A startup in Norrköping is trying to solve a problem that barely featured in European defence planning a few years ago: drones hidden in the ground, waiting to be activated. Dagens Industri reports that Dubblett is developing technology meant to detect these "sleeping" drones in terrain, a threat the company links directly to the war in Ukraine.
The timing is easy to understand. In Ukraine, roads near the front have been covered with nets to shield transport routes from drone attacks, a blunt adaptation to a cheap weapon that keeps forcing expensive changes in movement, logistics and protection. Dubblett is aiming one step earlier in that chain: not shooting drones down once they are airborne, but finding them before launch. If that works outside controlled tests, it addresses a part of the drone problem that interception systems do not solve. A concealed drone that never takes off is cheaper to deal with than one already over a convoy, a depot or a power installation.

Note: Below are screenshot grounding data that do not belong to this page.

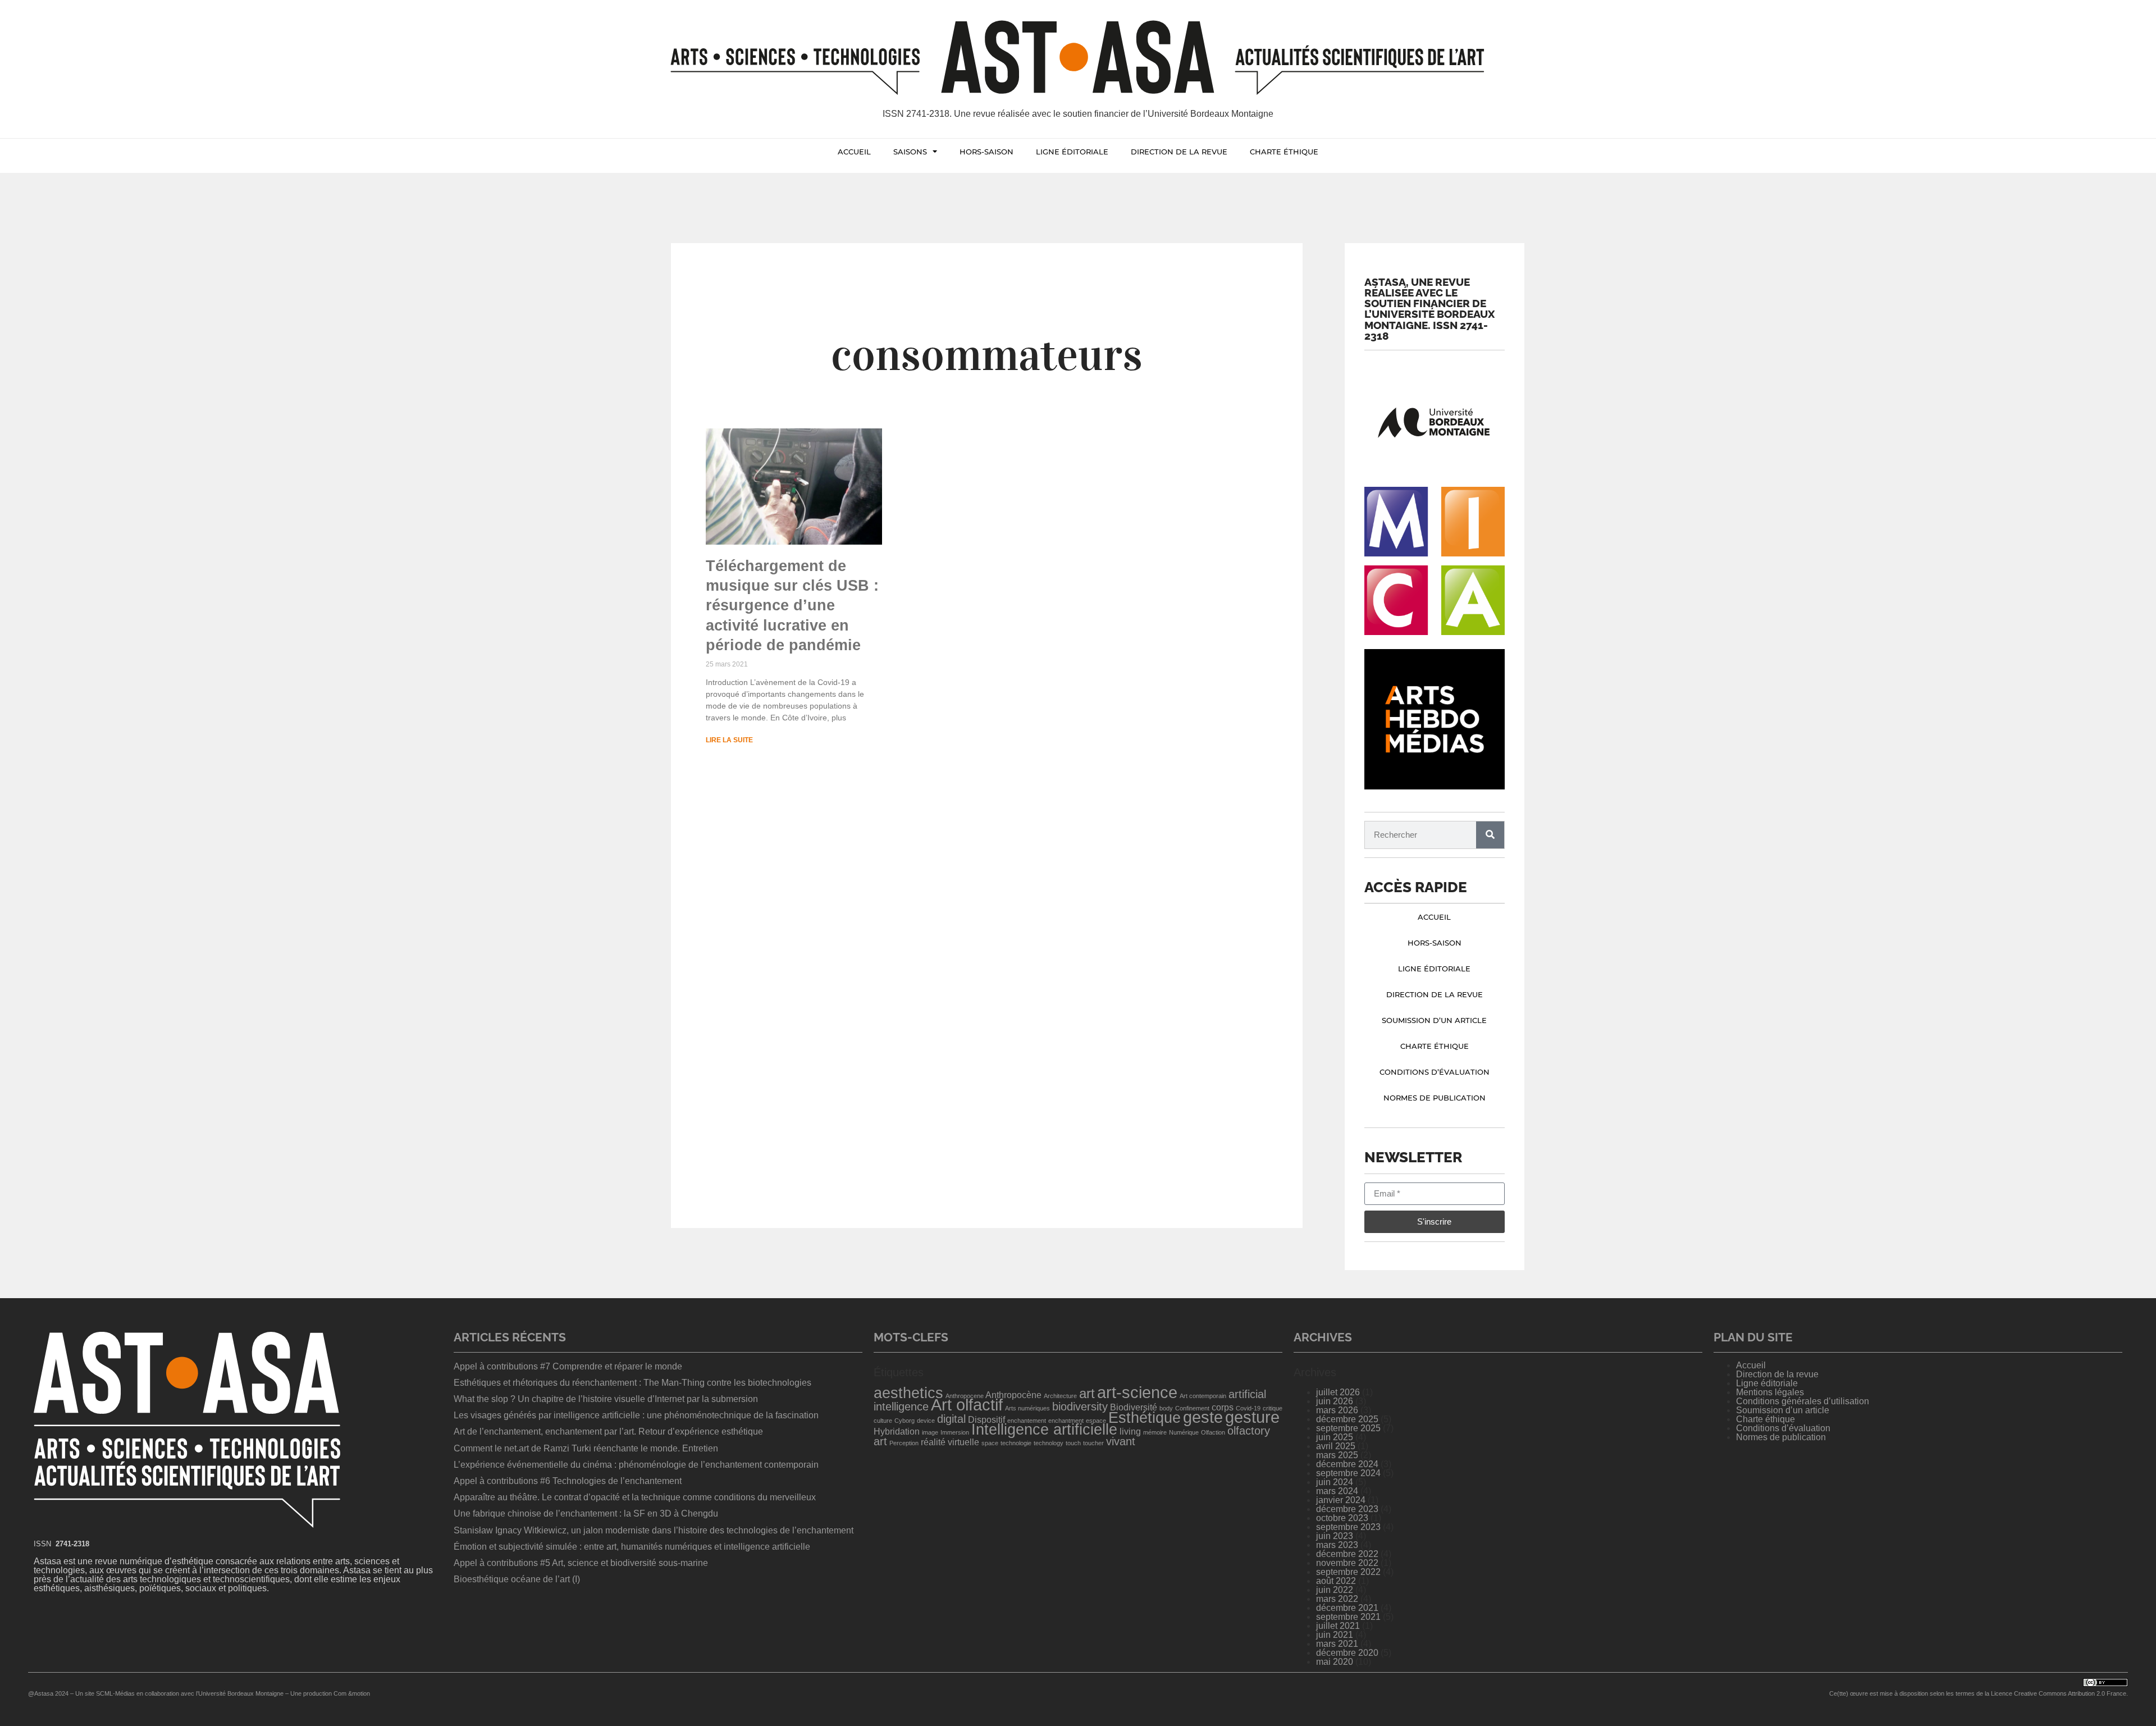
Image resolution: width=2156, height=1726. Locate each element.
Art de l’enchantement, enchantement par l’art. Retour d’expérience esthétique (608, 1431)
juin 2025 (1334, 1437)
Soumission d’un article (1434, 1020)
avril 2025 (1335, 1446)
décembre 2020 (1347, 1652)
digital (951, 1419)
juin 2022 (1334, 1590)
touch (1073, 1443)
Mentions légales (1770, 1392)
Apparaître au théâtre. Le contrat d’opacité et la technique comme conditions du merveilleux (635, 1497)
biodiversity (1080, 1406)
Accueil (854, 151)
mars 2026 (1337, 1410)
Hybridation (897, 1431)
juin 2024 (1334, 1482)
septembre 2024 (1348, 1473)
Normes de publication (1434, 1097)
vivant (1120, 1441)
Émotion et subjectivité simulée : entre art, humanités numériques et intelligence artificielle (632, 1546)
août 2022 (1336, 1581)
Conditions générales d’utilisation (1802, 1401)
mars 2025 (1337, 1455)
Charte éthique (1284, 151)
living (1130, 1431)
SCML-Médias (115, 1693)
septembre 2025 (1348, 1428)
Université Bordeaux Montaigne (241, 1693)
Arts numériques (1027, 1408)
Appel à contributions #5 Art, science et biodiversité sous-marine (581, 1563)
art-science (1137, 1392)
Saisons (910, 151)
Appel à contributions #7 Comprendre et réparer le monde (568, 1366)
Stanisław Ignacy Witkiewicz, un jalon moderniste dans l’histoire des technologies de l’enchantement (653, 1530)
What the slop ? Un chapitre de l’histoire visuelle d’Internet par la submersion (606, 1399)
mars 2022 (1337, 1599)
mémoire (1155, 1432)
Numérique (1184, 1432)
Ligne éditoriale (1072, 151)
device (926, 1420)
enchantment (1066, 1420)
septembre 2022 (1348, 1572)
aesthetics (908, 1393)
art (1087, 1393)
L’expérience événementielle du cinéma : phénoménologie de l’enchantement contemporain (636, 1464)
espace (1096, 1420)
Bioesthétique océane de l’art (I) (517, 1579)
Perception (904, 1443)
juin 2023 (1334, 1536)
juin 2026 (1334, 1401)
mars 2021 (1337, 1644)
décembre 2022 (1347, 1554)
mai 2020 (1334, 1661)
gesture (1252, 1417)
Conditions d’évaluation (1435, 1071)
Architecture (1060, 1395)
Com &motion (352, 1693)
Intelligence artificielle (1044, 1429)
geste (1203, 1417)
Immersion (954, 1432)
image (930, 1432)
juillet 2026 (1338, 1392)
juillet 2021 (1338, 1626)
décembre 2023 (1347, 1509)
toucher (1093, 1443)
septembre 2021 (1348, 1617)
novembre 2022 (1347, 1563)
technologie (1016, 1443)
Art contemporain (1203, 1395)
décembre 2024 (1347, 1464)
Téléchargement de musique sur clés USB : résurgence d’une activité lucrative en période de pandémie (792, 605)
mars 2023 (1337, 1545)
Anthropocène (1013, 1395)
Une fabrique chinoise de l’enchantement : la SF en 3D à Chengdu (586, 1513)
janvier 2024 (1340, 1500)
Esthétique (1144, 1417)
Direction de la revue (1179, 151)
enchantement (1026, 1420)
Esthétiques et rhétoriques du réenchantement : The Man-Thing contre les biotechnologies (634, 1382)
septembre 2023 (1348, 1527)
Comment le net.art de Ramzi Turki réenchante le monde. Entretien (586, 1448)
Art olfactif (967, 1404)
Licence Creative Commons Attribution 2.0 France (2058, 1693)
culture (883, 1420)
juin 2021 (1334, 1635)
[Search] (1490, 834)
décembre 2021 (1347, 1608)
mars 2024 (1337, 1491)
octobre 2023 (1342, 1518)
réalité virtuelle (950, 1442)
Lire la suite (729, 740)
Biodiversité (1133, 1407)
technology (1048, 1443)
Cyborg (904, 1420)
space (989, 1443)
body (1166, 1408)
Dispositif (986, 1419)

That has created room for small firms with sensors, software and a plausible military use case. Sweden has defence primes, but the drone war has also opened a market for narrower companies trying to build one tool for one urgent problem. The question is less whether the threat exists than whether buyers trust a young company to handle it. Detection systems live or die on false positives, range, terrain performance and how quickly an operator can act on the alert. A product that can find metal scraps, birds and abandoned equipment is one thing; a product that can reliably distinguish a hidden drone in forests, fields or roadside cover is another.
The procurement side matters just as much. For Sweden, the relevant test is whether the Swedish Armed Forces, the Civil Contingencies Agency (MSB), police bomb squads or critical-infrastructure operators are actually ordering such systems. Defence-tech startups can collect pilot projects, incubator backing and conference attention for quite a while before reaching that point. The war has shortened some timelines, but public procurement still moves slower than battlefield adaptation, and agencies often prefer established suppliers once budgets are on the table.
Dubblett's project still captures something real about the current market. The battlefield has shifted demand from large platforms toward cheaper counters for cheaper threats, and local firms are trying to fill those gaps before foreign suppliers do. In Norrköping, that means building a business around the possibility that the next drone attack may begin long before the drone leaves the ground.
The company is working on technology to find machines that are supposed to remain unseen, hidden in ordinary terrain until someone comes back to wake them.